Pitt’s Rainbow Alliance shines light on LGBTQ issues
October 5, 2011
Melissa Tabak didn’t expect to come out to in front of 2,000 of her high school peers. It just… Melissa Tabak didn’t expect to come out to in front of 2,000 of her high school peers. It just sort of happened.
Tabak, the political action chair for the Rainbow Alliance, came out during an LGBTQ discussion in front of her peers when she sat on a panel with other students and teachers.
“It never occurred to me I’d be coming out,” she said. “It was terrifying, but then it was beautiful. My friends congratulated me, and people I never really talked to congratulated me.”
When Tabak came to Pitt in 2009, she started to hang around Rainbow Alliance, the only LGBTQ student organization on campus. But Pitt’s Rainbow Alliance is more than just a place for the LGBTQ community to come together and promote its interests. It is a club for all people, and Tricia Doughtery, the organization’s president, wants to make that apparent.
+ + + + + + +
* Task requirements
1. Check each statement against the article on Pitt’s Rainbow Alliance and say whether it agrees with it: (a) Tabak came to Pitt in 2009. (b) Rainbow Alliance is one of several LGBTQ student organizations on campus. (c) Tricia Doughtery is the organization’s political action chair. For each, give yes or no along with the deciding words from the article, quoted exactly.
2. Retype the article on Pitt’s Rainbow Alliance word for word, everything from "Pitt’s Rainbow Alliance shines" down to "sort of happened.".

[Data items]
+ + + + + + +
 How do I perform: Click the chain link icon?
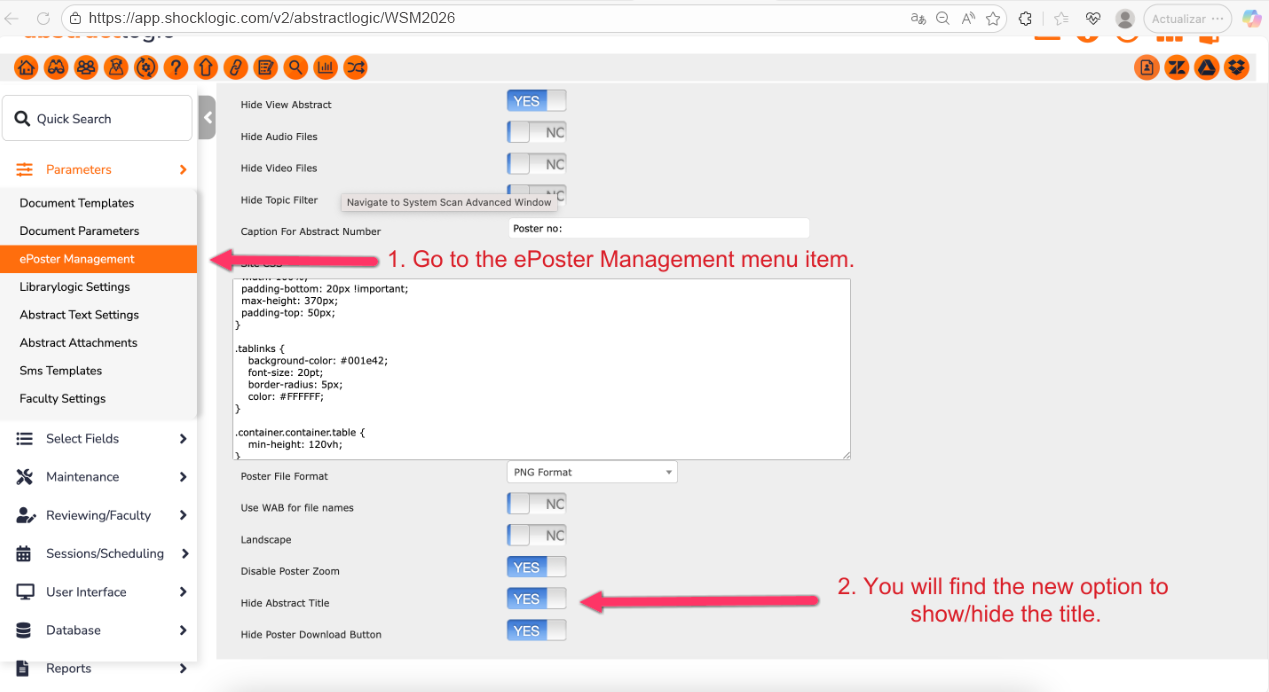[x=236, y=67]
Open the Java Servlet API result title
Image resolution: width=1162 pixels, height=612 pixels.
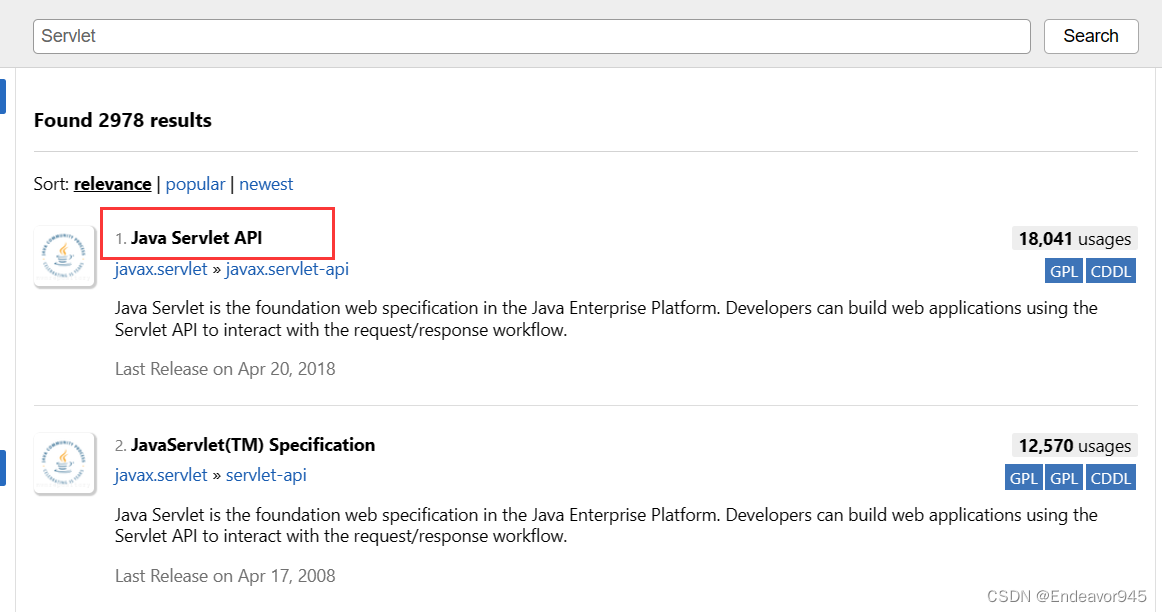[196, 238]
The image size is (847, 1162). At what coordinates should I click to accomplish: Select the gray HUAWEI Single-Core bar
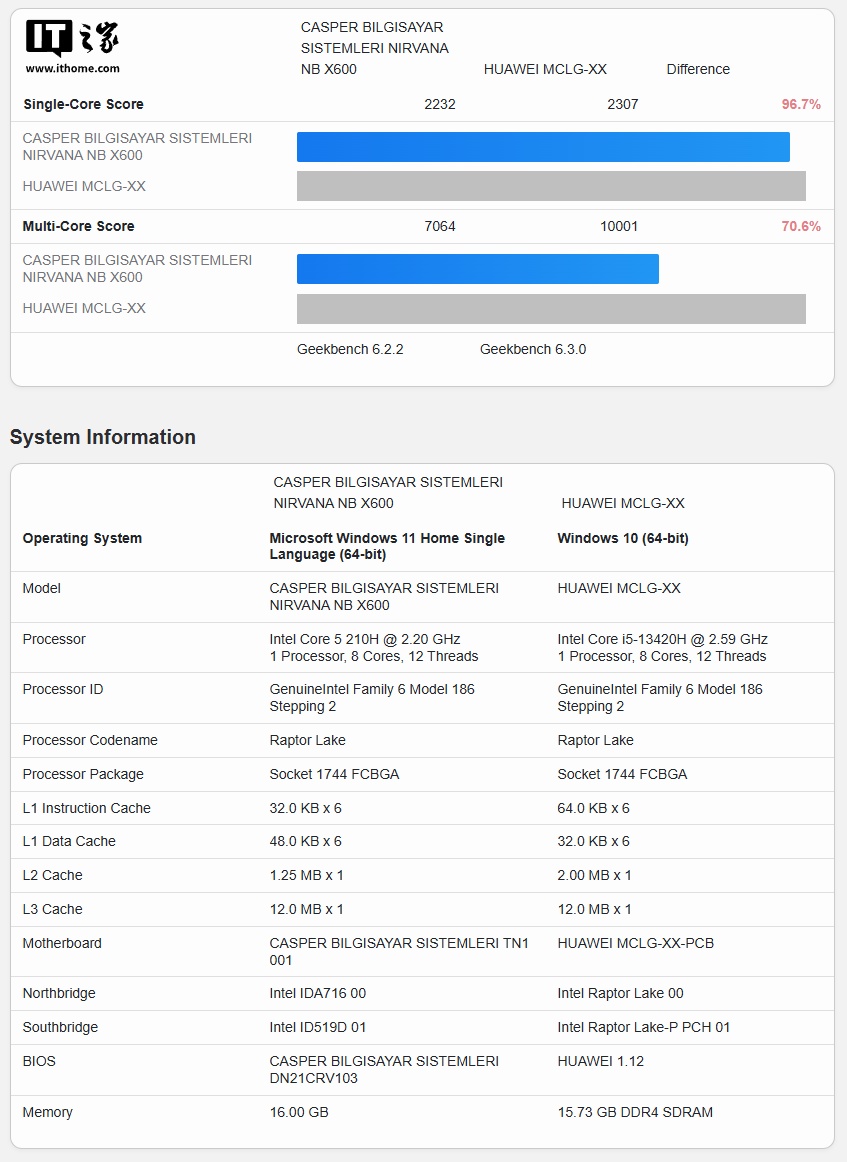(x=551, y=186)
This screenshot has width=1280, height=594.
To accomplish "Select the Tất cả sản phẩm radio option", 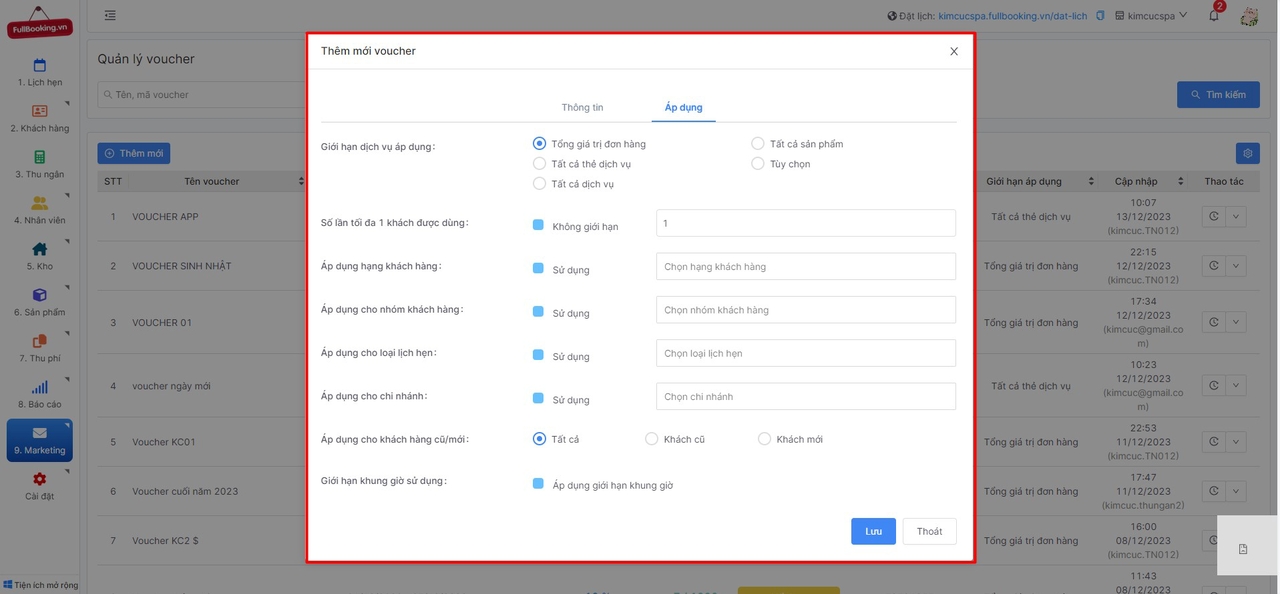I will pos(758,144).

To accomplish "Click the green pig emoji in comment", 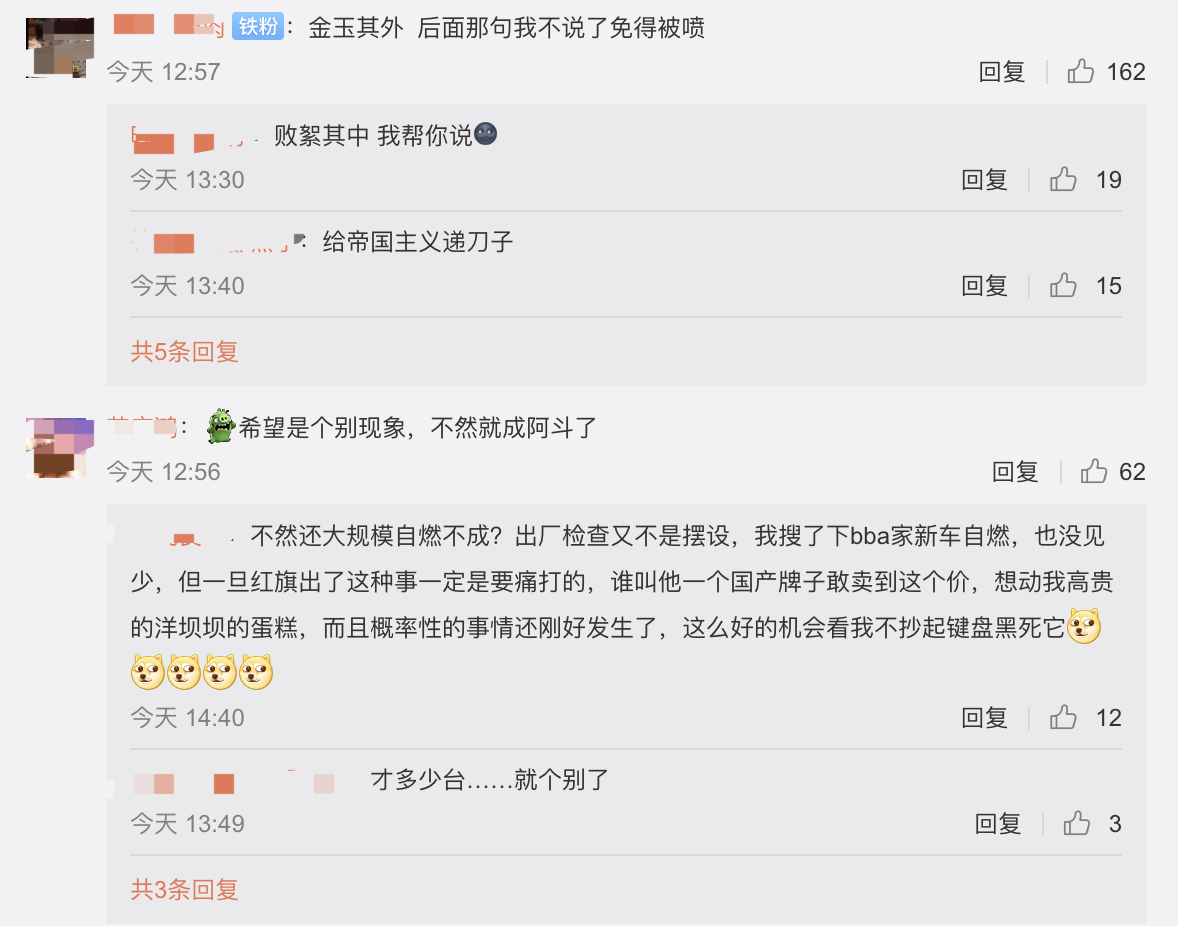I will click(x=222, y=427).
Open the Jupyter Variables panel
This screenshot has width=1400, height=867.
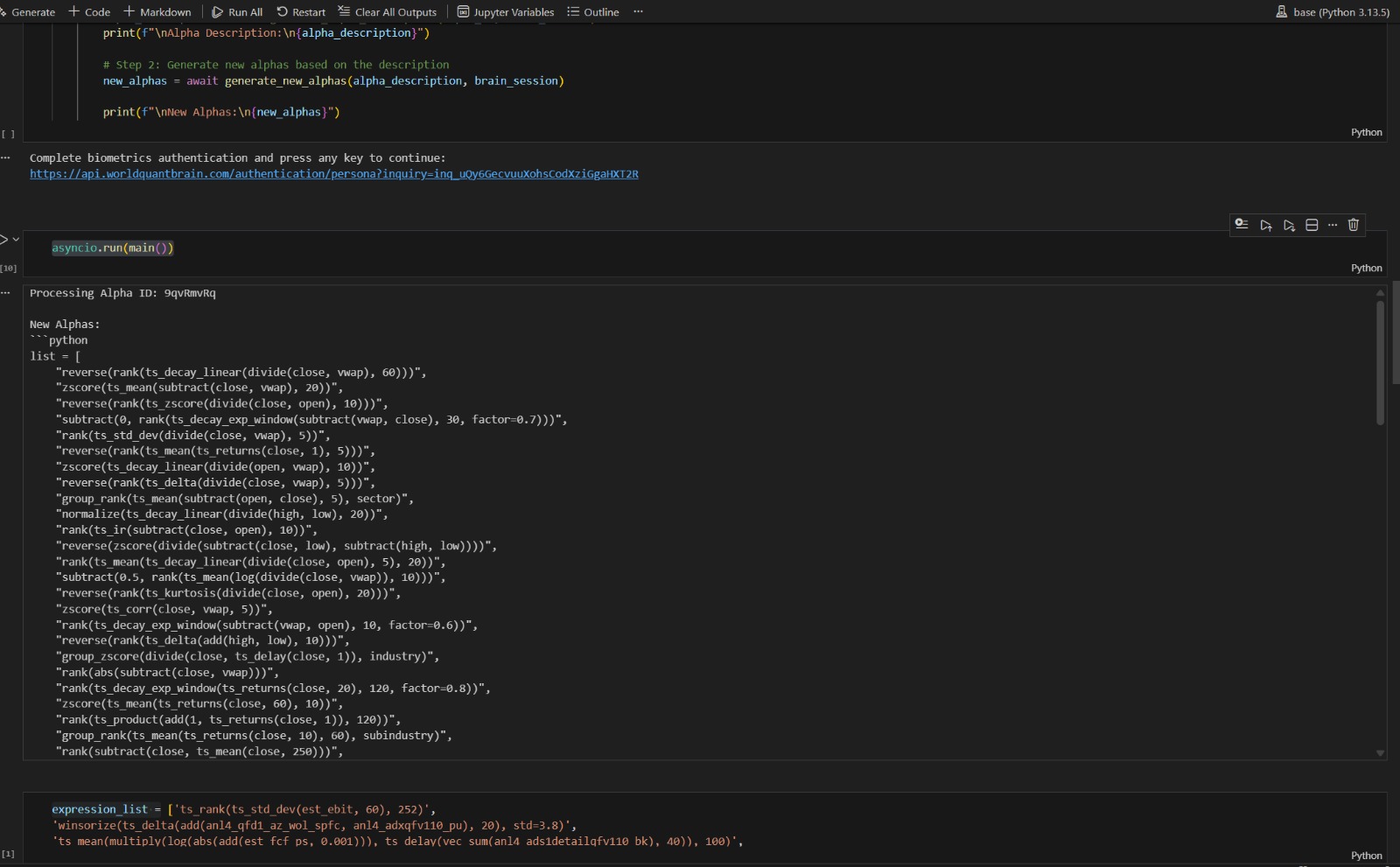(x=506, y=12)
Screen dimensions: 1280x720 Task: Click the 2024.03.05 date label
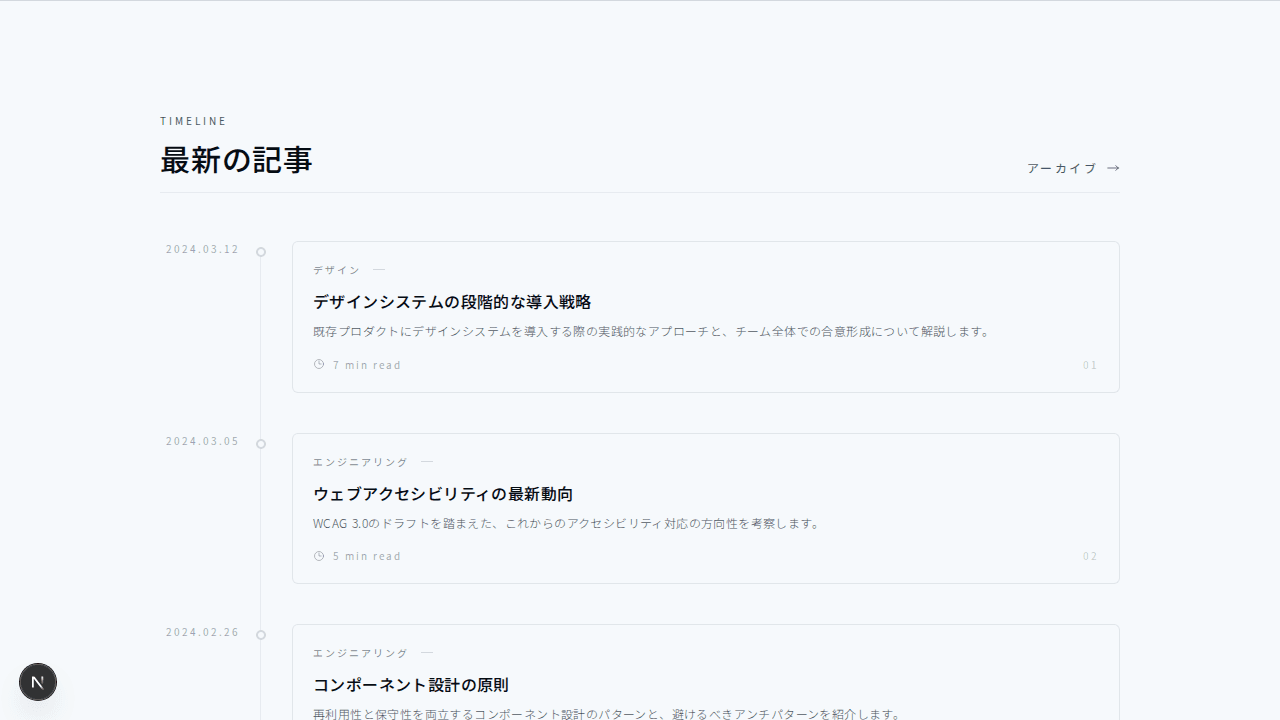(202, 441)
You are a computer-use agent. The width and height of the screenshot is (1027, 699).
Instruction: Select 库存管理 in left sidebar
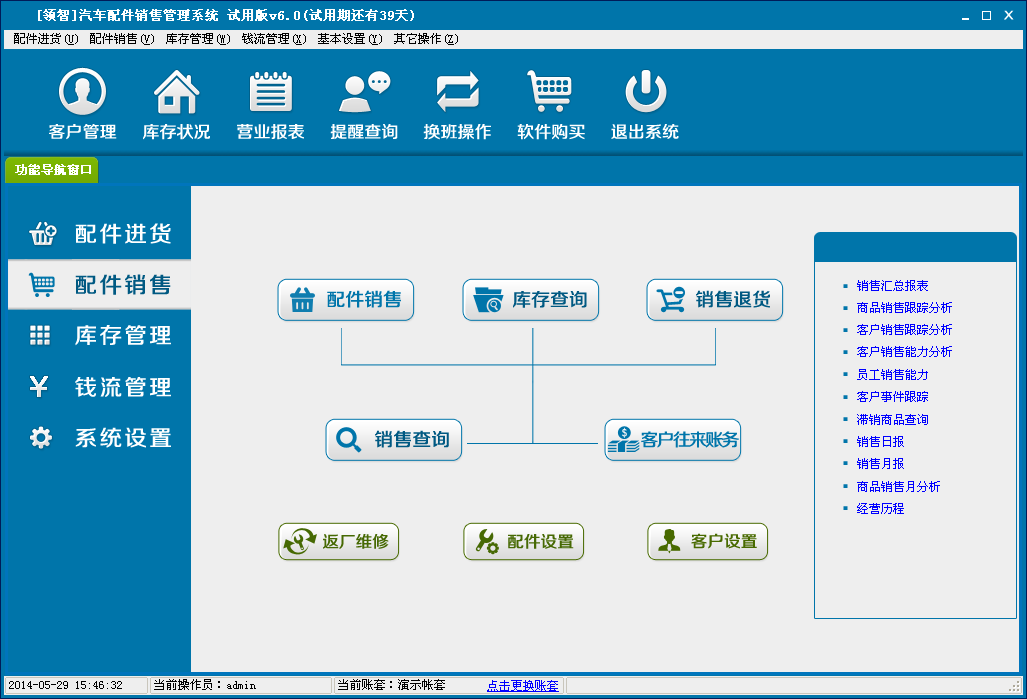click(x=100, y=336)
+ + + + + + +
* Answers to each task
1.
(a) Yes: "When Tabak came to Pitt in 2009"
(b) No: "the only LGBTQ student organization on campus"
(c) No: "Tricia Doughtery, the organization’s president"

2.
Pitt’s Rainbow Alliance shines light on LGBTQ issues
October 5, 2011
Melissa Tabak didn’t expect to come out to in front of 2,000 of her high school peers. It just… Melissa Tabak didn’t expect to come out to in front of 2,000 of her high school peers. It just sort of happened.